#### PROMPT
The answer is a stretch of the material below, returned exactly: the line containing "Given: Clear General Knowledge from Jueves", the line containing "This screenshot has height=1139, width=1750.", and all lines between.

#### DATA LISTING

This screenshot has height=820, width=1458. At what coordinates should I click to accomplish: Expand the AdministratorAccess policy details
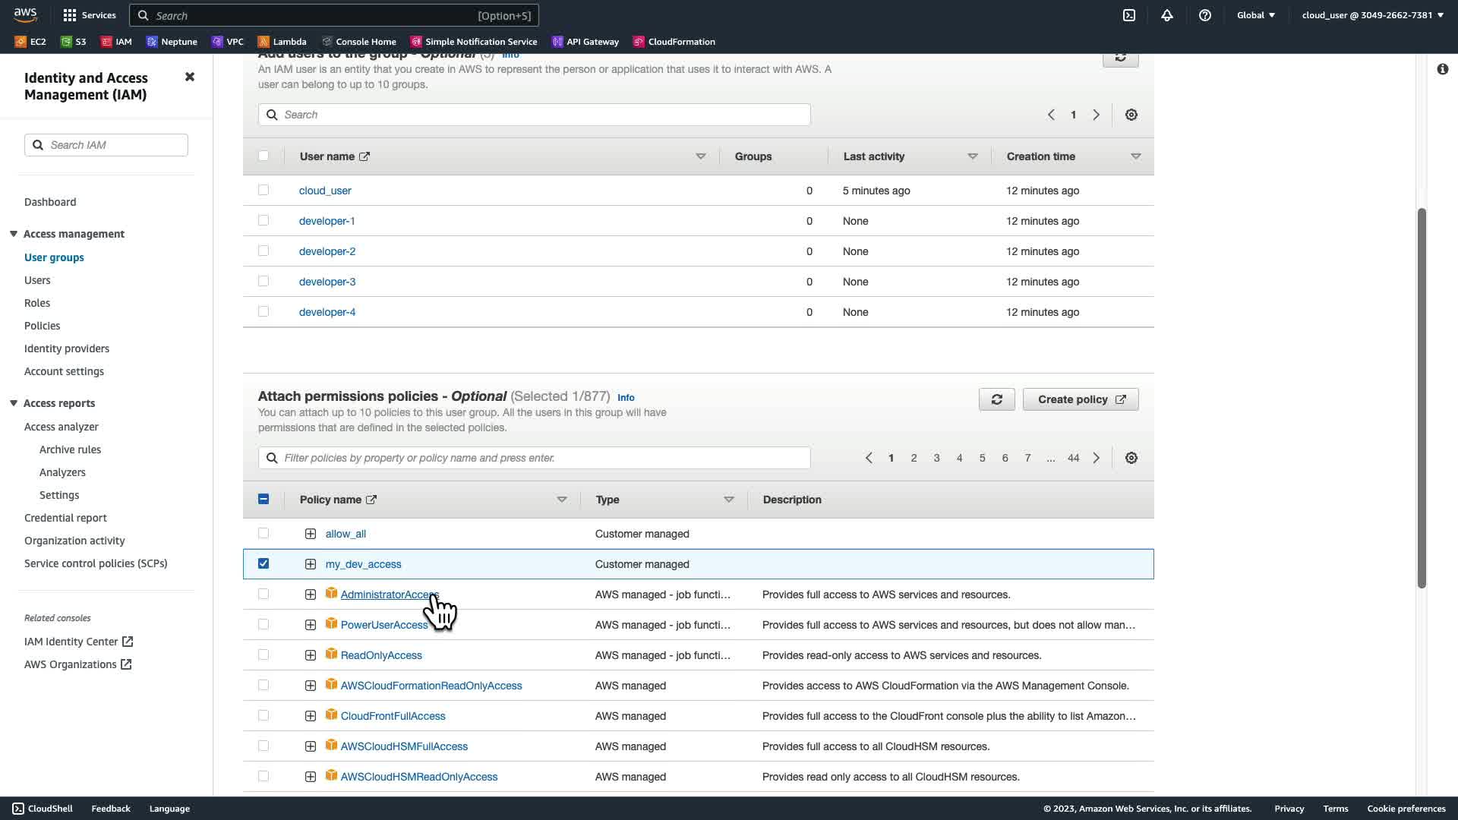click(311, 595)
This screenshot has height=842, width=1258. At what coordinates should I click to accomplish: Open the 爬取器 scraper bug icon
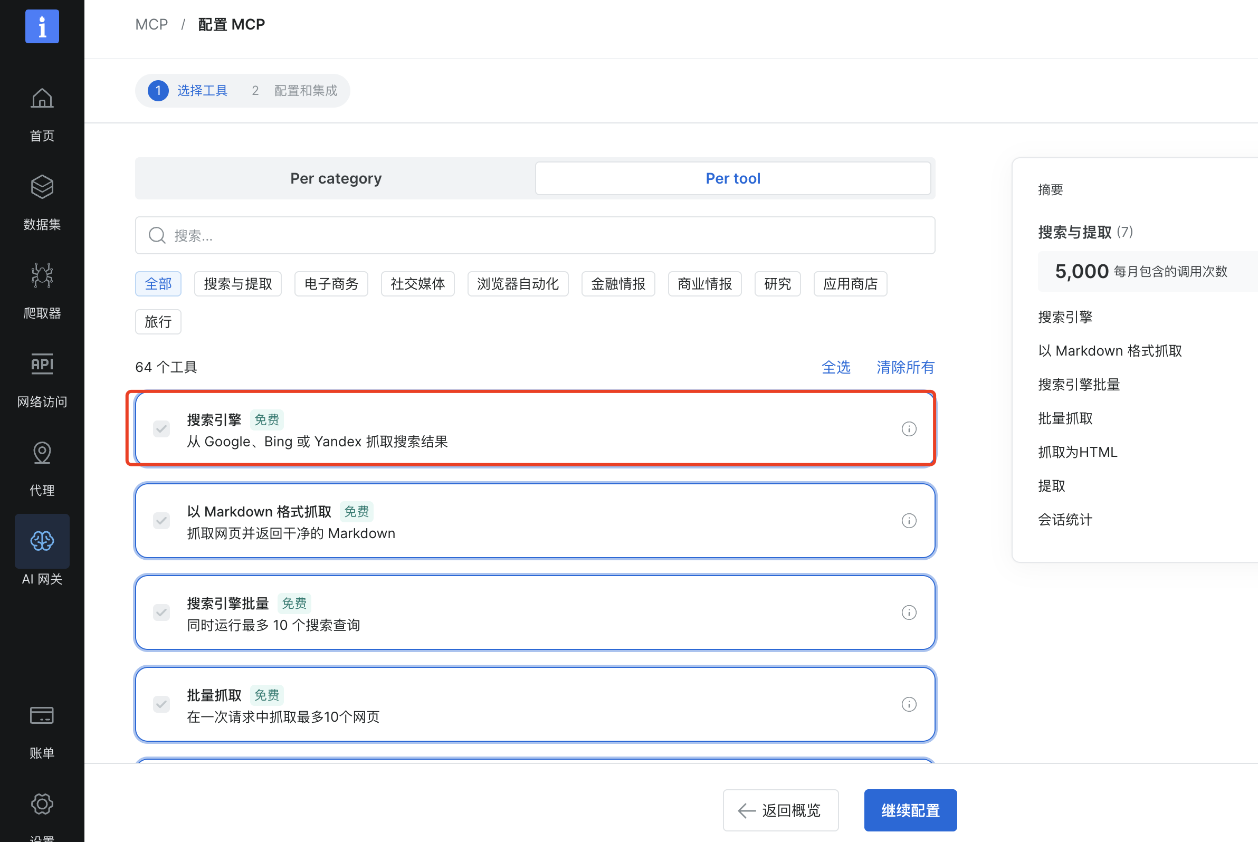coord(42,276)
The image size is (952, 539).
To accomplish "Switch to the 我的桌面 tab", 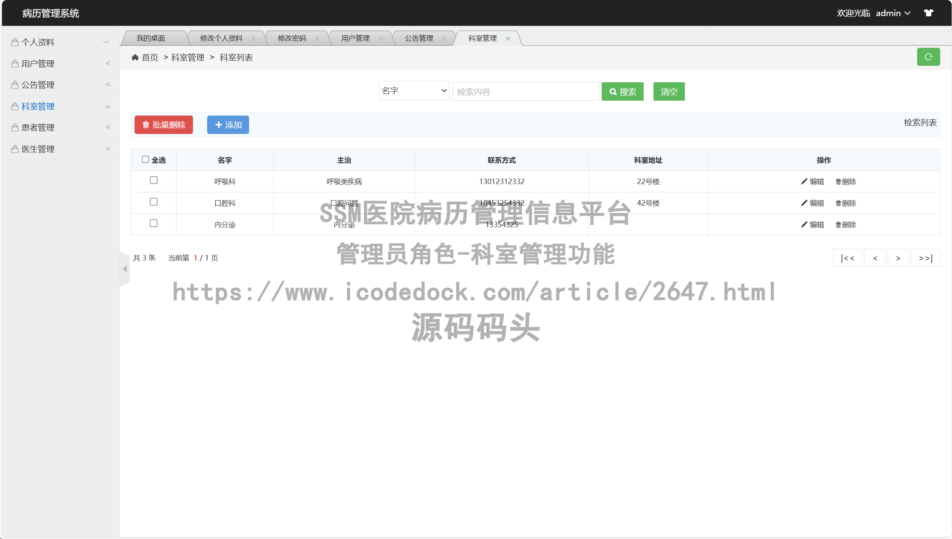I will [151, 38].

==

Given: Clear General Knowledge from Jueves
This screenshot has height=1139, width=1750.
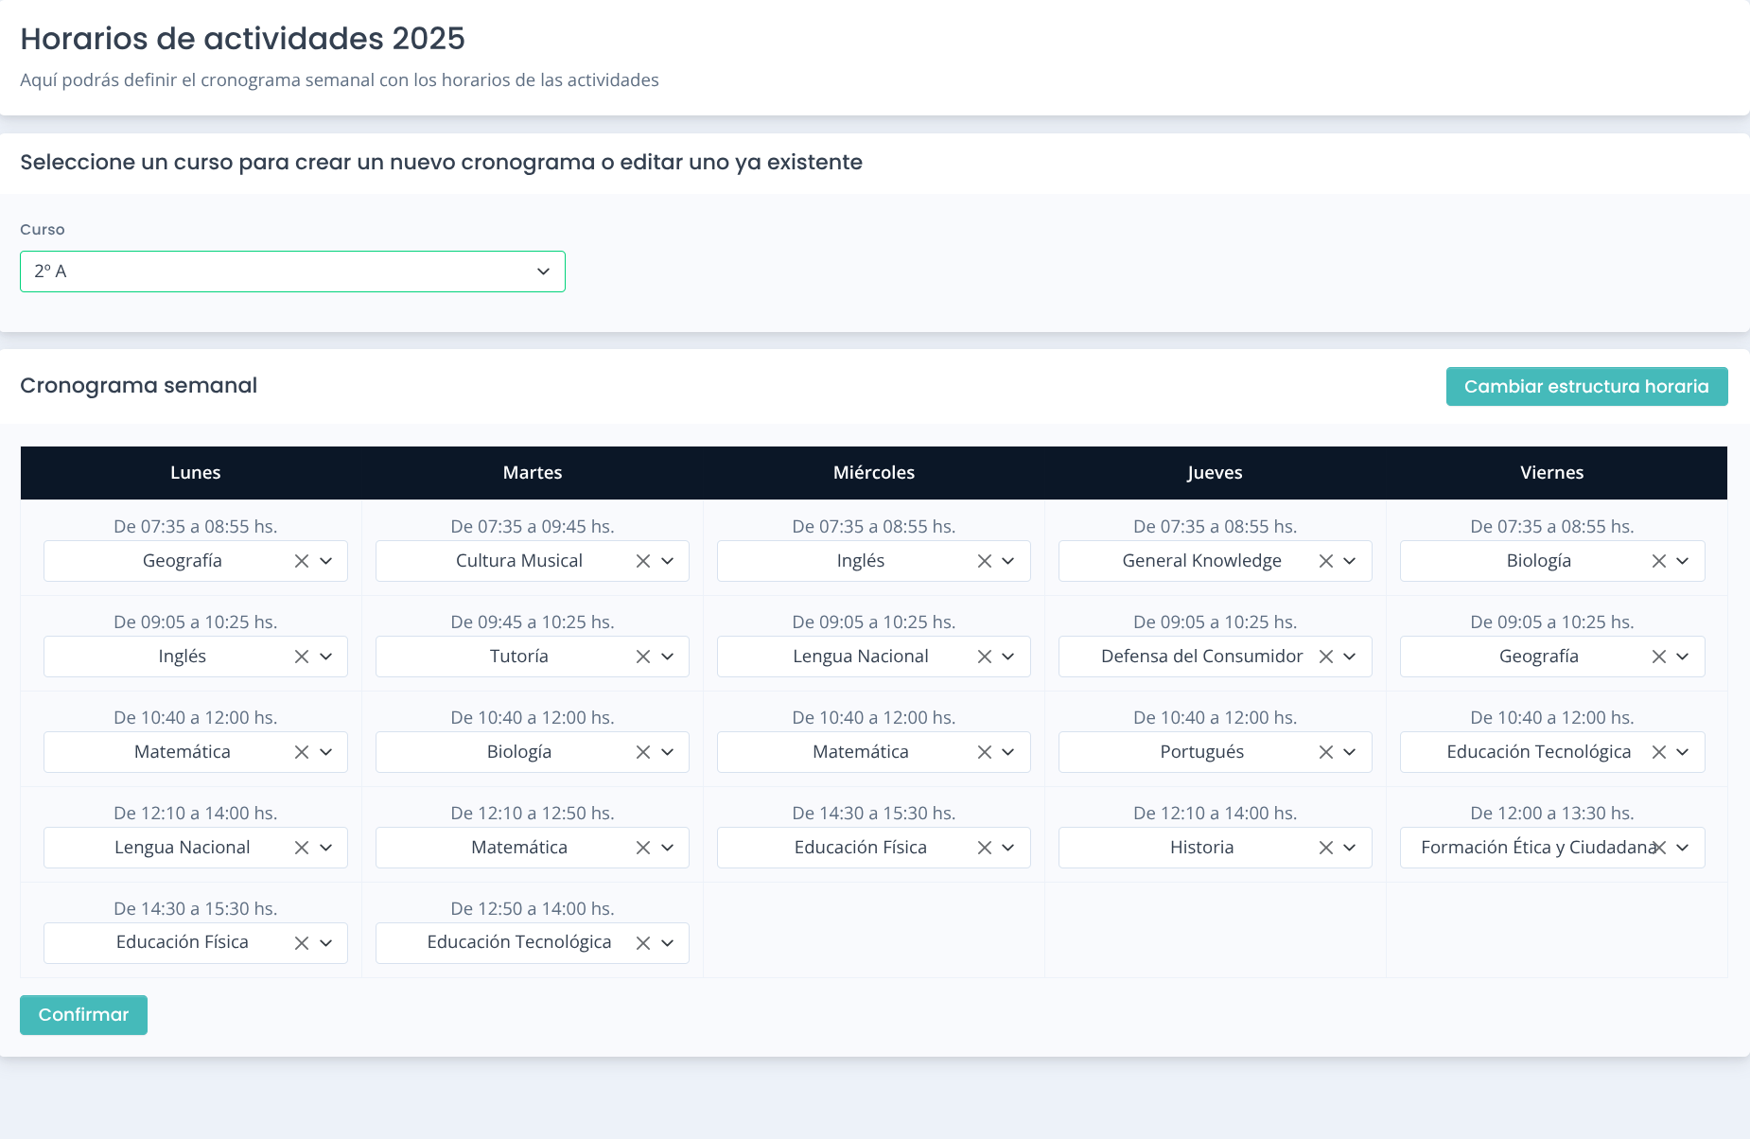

#### EXPECTED ANSWER
Given: Clear General Knowledge from Jueves
This screenshot has height=1139, width=1750.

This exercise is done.